--- Input data Enclosed Below ---

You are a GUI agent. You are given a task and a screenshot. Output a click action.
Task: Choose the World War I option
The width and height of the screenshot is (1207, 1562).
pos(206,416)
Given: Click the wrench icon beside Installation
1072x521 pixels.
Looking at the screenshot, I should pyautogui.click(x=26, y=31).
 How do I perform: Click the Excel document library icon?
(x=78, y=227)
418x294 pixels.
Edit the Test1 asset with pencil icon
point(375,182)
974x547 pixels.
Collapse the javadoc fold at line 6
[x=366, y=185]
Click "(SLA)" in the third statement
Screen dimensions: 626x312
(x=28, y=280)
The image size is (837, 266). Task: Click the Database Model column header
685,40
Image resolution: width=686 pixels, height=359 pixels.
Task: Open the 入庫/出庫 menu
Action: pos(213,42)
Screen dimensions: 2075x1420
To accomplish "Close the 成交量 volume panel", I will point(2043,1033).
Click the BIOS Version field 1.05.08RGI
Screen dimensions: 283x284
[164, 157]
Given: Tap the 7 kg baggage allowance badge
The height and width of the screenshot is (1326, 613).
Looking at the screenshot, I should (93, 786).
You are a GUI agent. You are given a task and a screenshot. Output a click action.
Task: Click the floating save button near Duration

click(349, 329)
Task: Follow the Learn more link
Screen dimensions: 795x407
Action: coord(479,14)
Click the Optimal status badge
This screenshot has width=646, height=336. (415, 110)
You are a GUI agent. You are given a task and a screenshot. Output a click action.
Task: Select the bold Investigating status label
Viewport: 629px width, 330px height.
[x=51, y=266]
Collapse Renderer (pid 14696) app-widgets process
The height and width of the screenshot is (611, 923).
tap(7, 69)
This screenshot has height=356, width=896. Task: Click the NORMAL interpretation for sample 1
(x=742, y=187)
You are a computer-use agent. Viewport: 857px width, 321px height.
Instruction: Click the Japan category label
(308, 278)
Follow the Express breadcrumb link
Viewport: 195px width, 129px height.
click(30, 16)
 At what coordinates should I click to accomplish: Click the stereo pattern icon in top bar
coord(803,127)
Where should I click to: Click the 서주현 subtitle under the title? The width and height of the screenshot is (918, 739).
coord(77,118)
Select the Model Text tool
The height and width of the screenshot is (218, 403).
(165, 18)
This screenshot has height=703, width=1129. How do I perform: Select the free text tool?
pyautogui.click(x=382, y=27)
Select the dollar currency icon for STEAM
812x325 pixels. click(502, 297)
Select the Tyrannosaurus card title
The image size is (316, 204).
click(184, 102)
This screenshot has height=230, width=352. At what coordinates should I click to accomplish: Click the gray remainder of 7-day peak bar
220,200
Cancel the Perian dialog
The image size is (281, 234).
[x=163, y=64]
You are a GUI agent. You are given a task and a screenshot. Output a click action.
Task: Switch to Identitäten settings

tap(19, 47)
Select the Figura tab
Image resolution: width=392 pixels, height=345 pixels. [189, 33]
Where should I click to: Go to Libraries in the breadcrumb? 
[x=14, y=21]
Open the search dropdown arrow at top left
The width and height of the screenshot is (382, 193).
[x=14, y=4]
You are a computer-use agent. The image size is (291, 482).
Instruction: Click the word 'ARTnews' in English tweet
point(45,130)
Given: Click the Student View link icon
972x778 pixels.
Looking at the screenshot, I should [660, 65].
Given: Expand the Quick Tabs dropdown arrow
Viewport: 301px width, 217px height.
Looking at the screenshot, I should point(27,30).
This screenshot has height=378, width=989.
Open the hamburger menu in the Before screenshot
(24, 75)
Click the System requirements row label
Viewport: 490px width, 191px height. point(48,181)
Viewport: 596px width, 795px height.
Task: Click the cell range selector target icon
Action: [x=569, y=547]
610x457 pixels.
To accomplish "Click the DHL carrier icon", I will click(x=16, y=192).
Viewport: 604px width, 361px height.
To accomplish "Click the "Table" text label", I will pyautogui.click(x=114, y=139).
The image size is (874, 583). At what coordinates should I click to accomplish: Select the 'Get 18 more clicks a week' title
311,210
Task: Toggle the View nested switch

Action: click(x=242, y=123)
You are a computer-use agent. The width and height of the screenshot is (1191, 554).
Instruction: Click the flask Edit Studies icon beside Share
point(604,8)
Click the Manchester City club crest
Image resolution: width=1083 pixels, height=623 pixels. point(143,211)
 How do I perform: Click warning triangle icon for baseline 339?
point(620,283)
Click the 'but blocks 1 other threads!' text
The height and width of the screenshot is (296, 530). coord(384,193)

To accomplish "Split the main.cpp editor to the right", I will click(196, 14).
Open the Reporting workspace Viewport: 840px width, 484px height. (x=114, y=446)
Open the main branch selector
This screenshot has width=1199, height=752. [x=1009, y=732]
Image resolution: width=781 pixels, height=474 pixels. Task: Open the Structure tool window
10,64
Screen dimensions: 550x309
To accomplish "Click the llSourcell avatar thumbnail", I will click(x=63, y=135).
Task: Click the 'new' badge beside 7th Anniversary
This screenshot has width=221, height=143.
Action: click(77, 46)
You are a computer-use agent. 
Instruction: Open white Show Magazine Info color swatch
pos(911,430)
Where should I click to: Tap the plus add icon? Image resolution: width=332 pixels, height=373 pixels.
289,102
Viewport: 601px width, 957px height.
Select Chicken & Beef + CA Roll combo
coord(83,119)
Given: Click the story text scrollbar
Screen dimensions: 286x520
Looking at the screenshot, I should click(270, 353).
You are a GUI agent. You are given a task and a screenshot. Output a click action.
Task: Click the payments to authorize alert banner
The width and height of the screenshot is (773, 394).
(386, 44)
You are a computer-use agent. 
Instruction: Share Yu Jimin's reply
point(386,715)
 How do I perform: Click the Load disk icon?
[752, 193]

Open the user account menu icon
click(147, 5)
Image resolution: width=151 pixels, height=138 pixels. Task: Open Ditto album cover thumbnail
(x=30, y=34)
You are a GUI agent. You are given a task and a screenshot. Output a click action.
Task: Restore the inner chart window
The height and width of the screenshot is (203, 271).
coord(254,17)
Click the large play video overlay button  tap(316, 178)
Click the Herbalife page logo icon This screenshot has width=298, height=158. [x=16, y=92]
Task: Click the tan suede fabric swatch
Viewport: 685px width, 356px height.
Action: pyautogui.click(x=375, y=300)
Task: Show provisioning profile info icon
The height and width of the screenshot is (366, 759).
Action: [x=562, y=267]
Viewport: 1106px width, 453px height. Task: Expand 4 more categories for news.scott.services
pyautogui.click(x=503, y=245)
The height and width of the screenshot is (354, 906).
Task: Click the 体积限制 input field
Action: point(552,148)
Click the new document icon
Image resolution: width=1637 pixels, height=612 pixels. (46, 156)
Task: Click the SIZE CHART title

--- End of Enclosed Input data ---

# Work task
Reproduce the data shown above in its entirety, keeping each word as it is.

# Finished task
You are a GUI agent. You are given a task and a screenshot. Output a click action.
Task: Choose the World War I option
The width and height of the screenshot is (1207, 1562).
pos(206,416)
Given: Click the wrench icon beside Installation
1072x521 pixels.
Looking at the screenshot, I should pyautogui.click(x=26, y=31).
 How do I perform: Click the Excel document library icon?
(x=78, y=227)
418x294 pixels.
Edit the Test1 asset with pencil icon
point(375,182)
974x547 pixels.
Collapse the javadoc fold at line 6
[x=366, y=185]
Click "(SLA)" in the third statement
Screen dimensions: 626x312
(x=28, y=280)
The image size is (837, 266). Task: Click the Database Model column header
685,40
Image resolution: width=686 pixels, height=359 pixels.
Task: Open the 入庫/出庫 menu
Action: pos(213,42)
Screen dimensions: 2075x1420
To accomplish "Close the 成交量 volume panel", I will point(2043,1033).
Click the BIOS Version field 1.05.08RGI
Screen dimensions: 283x284
[164, 157]
Given: Tap the 7 kg baggage allowance badge
The height and width of the screenshot is (1326, 613).
Looking at the screenshot, I should (93, 786).
You are a GUI agent. You are given a task and a screenshot. Output a click action.
Task: Click the floating save button near Duration

click(349, 329)
Task: Follow the Learn more link
Screen dimensions: 795x407
Action: coord(479,14)
Click the Optimal status badge
This screenshot has width=646, height=336. (415, 110)
You are a GUI agent. You are given a task and a screenshot. Output a click action.
Task: Select the bold Investigating status label
Viewport: 629px width, 330px height.
[x=51, y=266]
Collapse Renderer (pid 14696) app-widgets process
The height and width of the screenshot is (611, 923).
tap(7, 69)
This screenshot has height=356, width=896. Task: Click the NORMAL interpretation for sample 1
(x=742, y=187)
You are a computer-use agent. Viewport: 857px width, 321px height.
Instruction: Click the Japan category label
(308, 278)
Follow the Express breadcrumb link
Viewport: 195px width, 129px height.
click(30, 16)
 At what coordinates should I click to accomplish: Click the stereo pattern icon in top bar
coord(803,127)
Where should I click to: Click the 서주현 subtitle under the title? The width and height of the screenshot is (918, 739).
coord(77,118)
Select the Model Text tool
The height and width of the screenshot is (218, 403).
(165, 18)
This screenshot has height=703, width=1129. How do I perform: Select the free text tool?
pyautogui.click(x=382, y=27)
Select the dollar currency icon for STEAM
812x325 pixels. click(502, 297)
Select the Tyrannosaurus card title
The image size is (316, 204).
click(184, 102)
This screenshot has height=230, width=352. At what coordinates should I click to accomplish: Click the gray remainder of 7-day peak bar
220,200
Cancel the Perian dialog
The image size is (281, 234).
[x=163, y=64]
You are a GUI agent. You are given a task and a screenshot. Output a click action.
Task: Switch to Identitäten settings

tap(19, 47)
Select the Figura tab
Image resolution: width=392 pixels, height=345 pixels. [189, 33]
Where should I click to: Go to Libraries in the breadcrumb? 
[x=14, y=21]
Open the search dropdown arrow at top left
The width and height of the screenshot is (382, 193).
[x=14, y=4]
You are a computer-use agent. The image size is (291, 482).
Instruction: Click the word 'ARTnews' in English tweet
point(45,130)
Given: Click the Student View link icon
972x778 pixels.
Looking at the screenshot, I should [660, 65].
Given: Expand the Quick Tabs dropdown arrow
Viewport: 301px width, 217px height.
Looking at the screenshot, I should point(27,30).
This screenshot has height=378, width=989.
Open the hamburger menu in the Before screenshot
(24, 75)
Click the System requirements row label
Viewport: 490px width, 191px height. point(48,181)
Viewport: 596px width, 795px height.
Task: Click the cell range selector target icon
Action: [x=569, y=547]
610x457 pixels.
To accomplish "Click the DHL carrier icon", I will click(x=16, y=192).
Viewport: 604px width, 361px height.
To accomplish "Click the "Table" text label", I will pyautogui.click(x=114, y=139).
The image size is (874, 583). At what coordinates should I click to accomplish: Select the 'Get 18 more clicks a week' title
311,210
Task: Toggle the View nested switch

Action: click(x=242, y=123)
You are a computer-use agent. The width and height of the screenshot is (1191, 554).
Instruction: Click the flask Edit Studies icon beside Share
point(604,8)
Click the Manchester City club crest
Image resolution: width=1083 pixels, height=623 pixels. point(143,211)
 How do I perform: Click warning triangle icon for baseline 339?
point(620,283)
Click the 'but blocks 1 other threads!' text
The height and width of the screenshot is (296, 530). coord(384,193)

To accomplish "Split the main.cpp editor to the right", I will click(196, 14).
Open the Reporting workspace Viewport: 840px width, 484px height. (x=114, y=446)
Open the main branch selector
This screenshot has width=1199, height=752. [x=1009, y=732]
Image resolution: width=781 pixels, height=474 pixels. Task: Open the Structure tool window
10,64
Screen dimensions: 550x309
To accomplish "Click the llSourcell avatar thumbnail", I will click(x=63, y=135).
Task: Click the 'new' badge beside 7th Anniversary
This screenshot has width=221, height=143.
Action: click(77, 46)
You are a computer-use agent. 
Instruction: Open white Show Magazine Info color swatch
pos(911,430)
Where should I click to: Tap the plus add icon? Image resolution: width=332 pixels, height=373 pixels.
289,102
Viewport: 601px width, 957px height.
Select Chicken & Beef + CA Roll combo
coord(83,119)
Given: Click the story text scrollbar
Screen dimensions: 286x520
Looking at the screenshot, I should click(270, 353).
You are a GUI agent. You are given a task and a screenshot. Output a click action.
Task: Click the payments to authorize alert banner
The width and height of the screenshot is (773, 394).
(386, 44)
You are a computer-use agent. 
Instruction: Share Yu Jimin's reply
point(386,715)
 How do I perform: Click the Load disk icon?
[752, 193]

Open the user account menu icon
click(147, 5)
Image resolution: width=151 pixels, height=138 pixels. Task: Open Ditto album cover thumbnail
(x=30, y=34)
You are a GUI agent. You are given a task and a screenshot. Output a click action.
Task: Restore the inner chart window
The height and width of the screenshot is (203, 271).
coord(254,17)
Click the large play video overlay button  tap(316, 178)
Click the Herbalife page logo icon This screenshot has width=298, height=158. [x=16, y=92]
Task: Click the tan suede fabric swatch
Viewport: 685px width, 356px height.
Action: pyautogui.click(x=375, y=300)
Task: Show provisioning profile info icon
The height and width of the screenshot is (366, 759).
Action: [x=562, y=267]
Viewport: 1106px width, 453px height. Task: Expand 4 more categories for news.scott.services
pyautogui.click(x=503, y=245)
The height and width of the screenshot is (354, 906).
Task: Click the 体积限制 input field
Action: point(552,148)
Click the new document icon
Image resolution: width=1637 pixels, height=612 pixels. (46, 156)
Task: Click the SIZE CHART title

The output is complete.